Demucs Tutorial: Meta's AI Stem Separator — Complete Technical Guide (2026)
Demucs is the AI model powering most professional stem separation tools today — including StemSplit. This guide covers everything from installation to architecture to training custom models, written for both curious musicians and ML engineers.
TL;DR: Demucs is a hybrid transformer model by Meta AI that separates audio into vocals, drums, bass, and other instruments. Install with pip install -U demucs, run with demucs your_song.mp3, and get studio-quality stems in minutes. For best results, use the htdemucs_ft model with GPU acceleration.
What Is Demucs?
Demucs (Deep Extractor for Music Sources) is an open-source AI model developed by Meta AI Research for music source separation. It takes a mixed audio track and outputs isolated stems — typically vocals, drums, bass, and "other" (everything else).

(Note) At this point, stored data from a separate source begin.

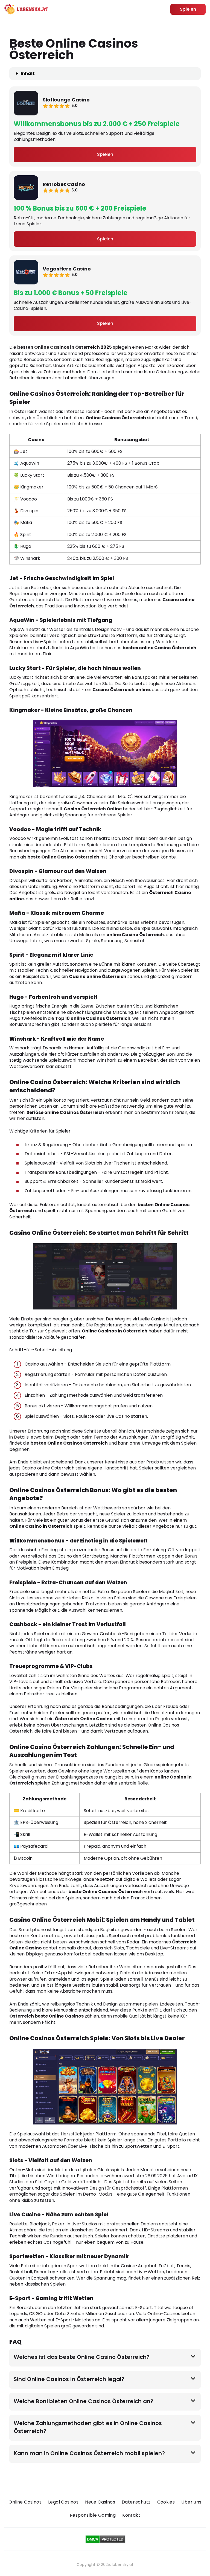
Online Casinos (25, 2502)
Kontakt (131, 2515)
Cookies (166, 2502)
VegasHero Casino (67, 268)
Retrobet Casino (64, 184)
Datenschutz (136, 2502)
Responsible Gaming (93, 2515)
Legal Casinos (63, 2502)
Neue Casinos (100, 2502)
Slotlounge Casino (66, 99)
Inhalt (28, 74)
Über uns (191, 2502)
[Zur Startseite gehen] (26, 9)
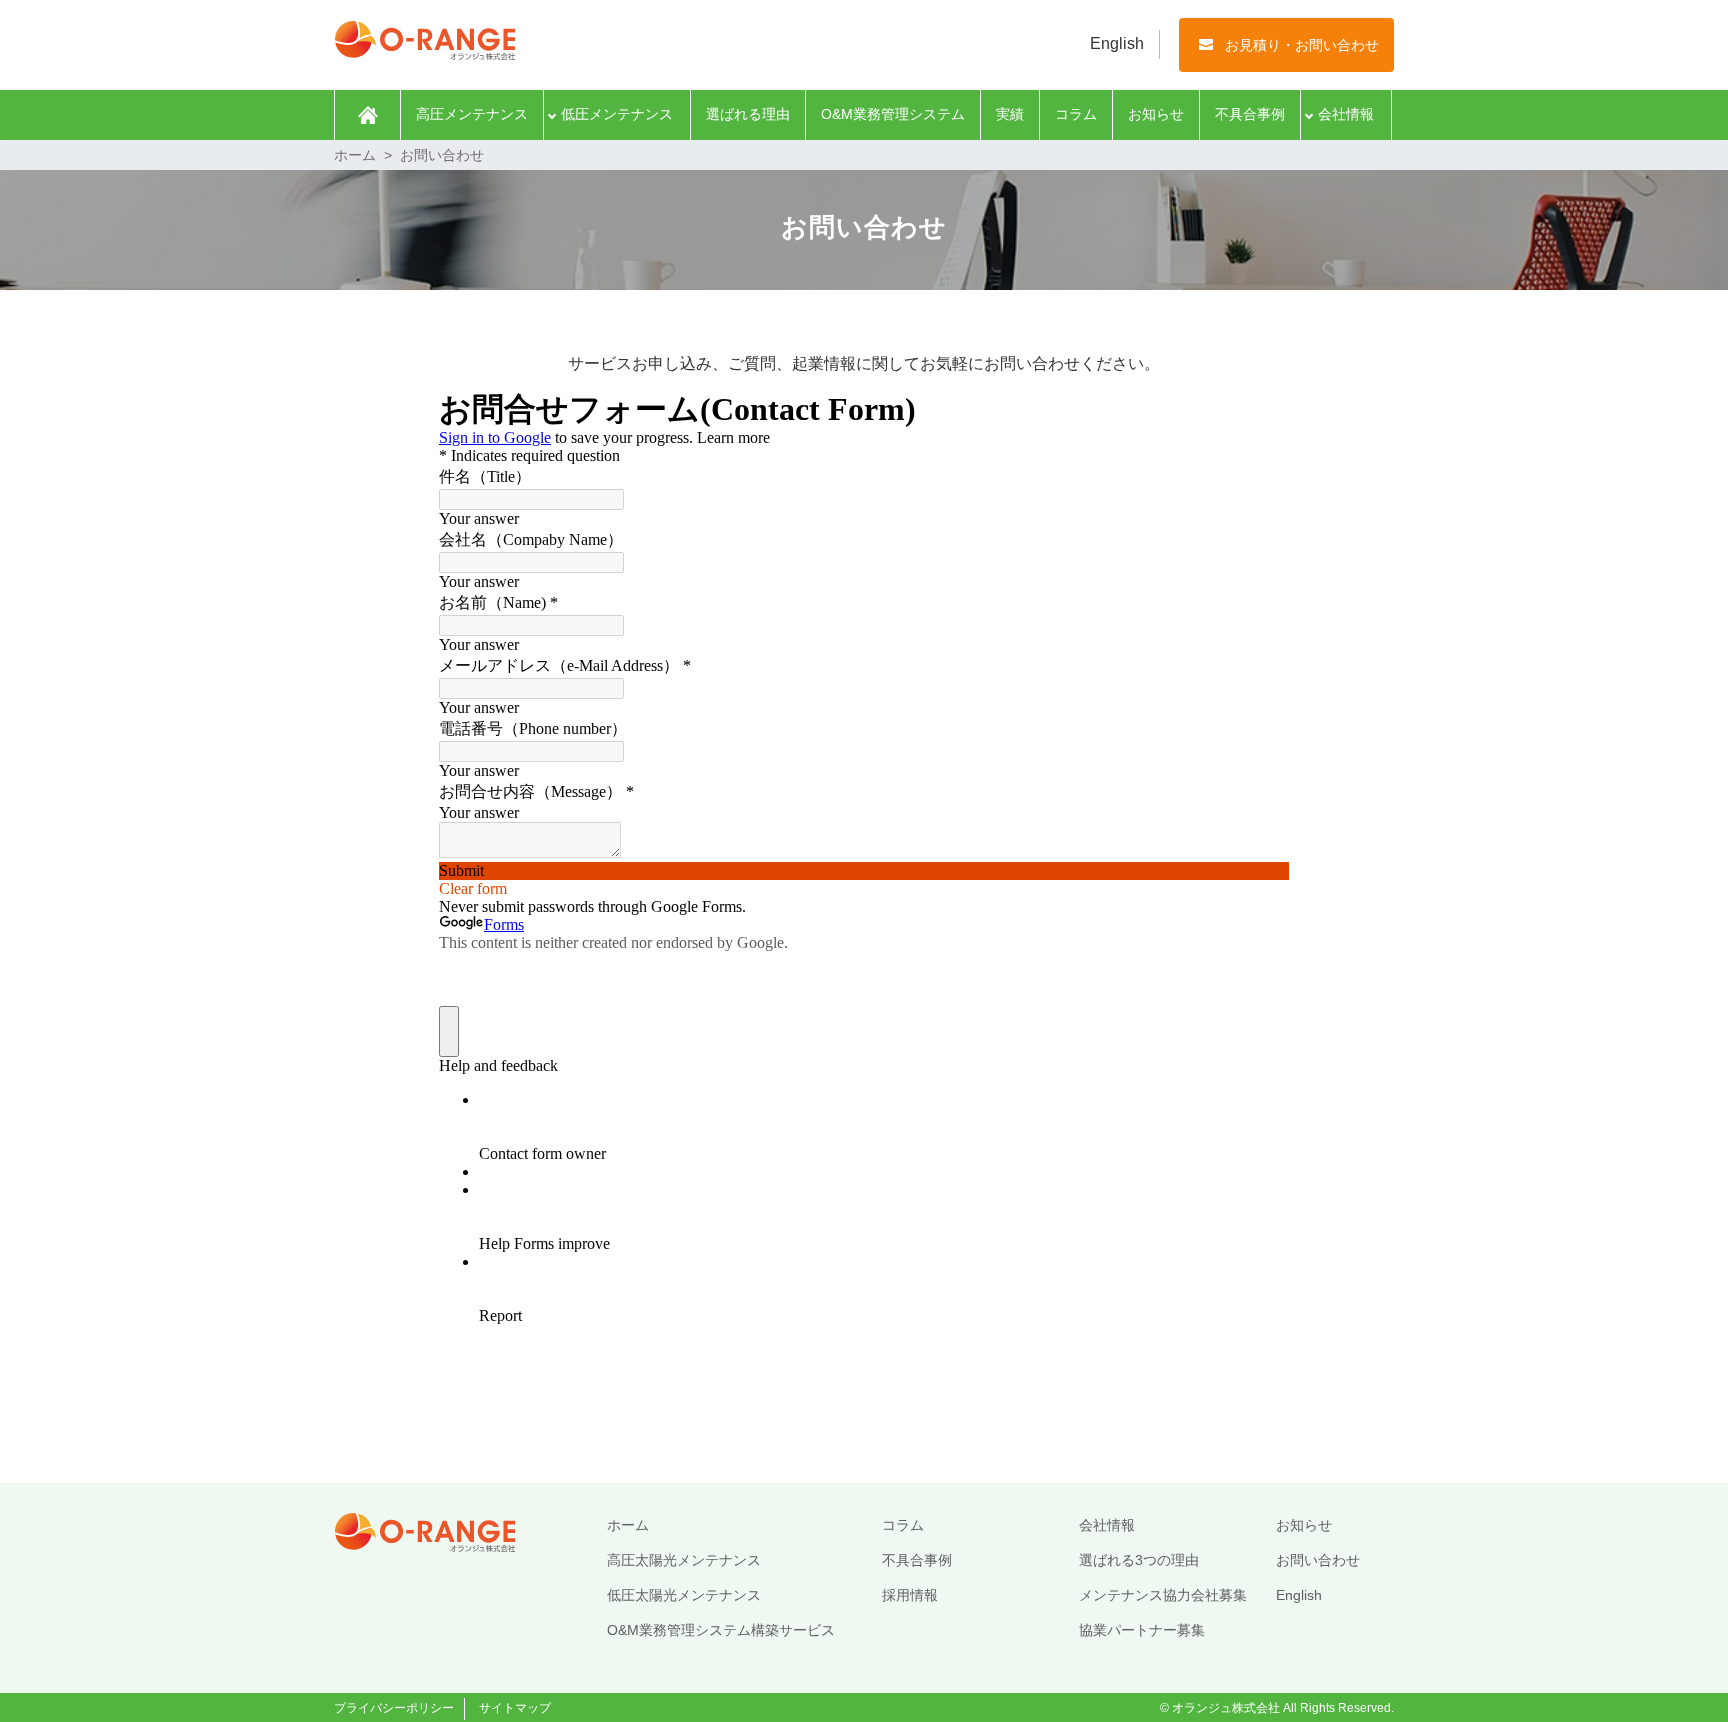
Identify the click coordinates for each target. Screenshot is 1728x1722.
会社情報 (1346, 114)
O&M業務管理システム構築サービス (721, 1630)
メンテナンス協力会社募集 (1163, 1595)
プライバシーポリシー (394, 1708)
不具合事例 (1250, 114)
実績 (1010, 114)
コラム (1076, 114)
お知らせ (1156, 114)
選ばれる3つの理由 (1139, 1560)
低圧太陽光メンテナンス (684, 1595)
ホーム (367, 115)
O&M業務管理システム (893, 114)
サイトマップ (515, 1708)
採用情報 (910, 1595)
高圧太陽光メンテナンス (684, 1560)
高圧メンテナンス (472, 114)
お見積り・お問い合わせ (1302, 45)
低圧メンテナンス (617, 114)
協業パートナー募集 (1142, 1630)
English (1117, 43)
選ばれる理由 (748, 114)
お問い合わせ (1318, 1560)
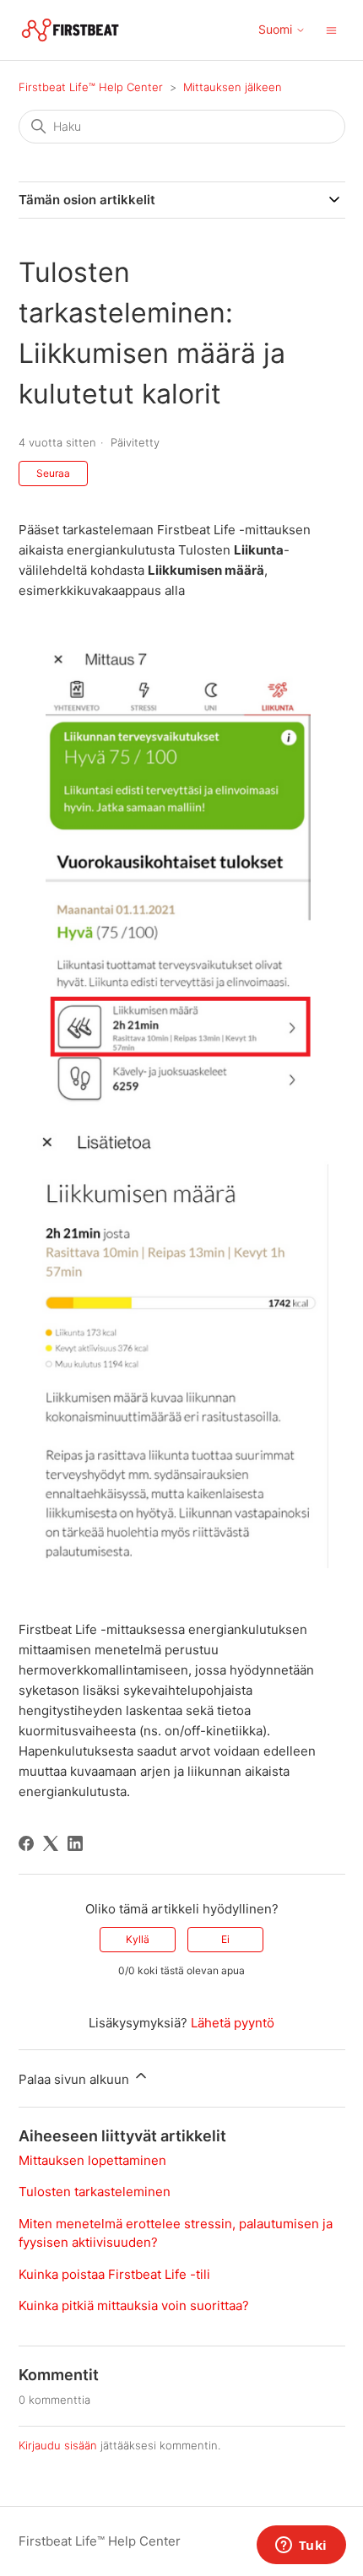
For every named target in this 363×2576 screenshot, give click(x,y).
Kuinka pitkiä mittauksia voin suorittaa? (134, 2305)
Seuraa (53, 473)
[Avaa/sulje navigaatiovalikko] (331, 29)
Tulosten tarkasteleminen (95, 2192)
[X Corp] (50, 1843)
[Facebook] (26, 1843)
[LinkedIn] (75, 1843)
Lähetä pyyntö (232, 2023)
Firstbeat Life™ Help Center (91, 87)
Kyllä (137, 1939)
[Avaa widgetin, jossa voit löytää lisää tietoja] (301, 2546)
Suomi (276, 29)
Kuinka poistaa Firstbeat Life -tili (114, 2274)
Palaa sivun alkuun (76, 2079)
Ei (225, 1939)
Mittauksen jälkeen (232, 87)
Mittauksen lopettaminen (92, 2160)
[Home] (70, 30)
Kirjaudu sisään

What makes Demucs significant:
- State-of-the-art quality: Achieves an SDR (Signal-to-Distortion Ratio) of 9.20 dB on the MUSDB18-HQ benchmark — higher than any previous model
- Waveform-based processing: Works directly on raw audio, not just spectrograms, preserving phase information
- Open source: MIT licensed, free for commercial and personal use
- Battle-tested: Powers most professional stem separation services
The latest version, Hybrid Transformer Demucs (HTDemucs), represents the fourth major iteration and combines the best of both time-domain and frequency-domain processing.
The Evolution: v1 → v4
Understanding Demucs's evolution helps explain why it works so well.
Demucs v1 (2019)
The original Demucs introduced a U-Net architecture operating directly on waveforms — a departure from spectrogram-only methods. Key innovations:
- Gated Linear Units (GLUs) for activation
- Bidirectional LSTM between encoder and decoder
- Skip connections from encoder to decoder layers
Architecture: Pure waveform U-Net with BiLSTM
SDR: ~6.3 dB on MUSDB18
Innovation: First competitive waveform-only model
Demucs v2 (2020)
Improved depth and training:
- Deeper encoder/decoder (6 layers → 7 layers)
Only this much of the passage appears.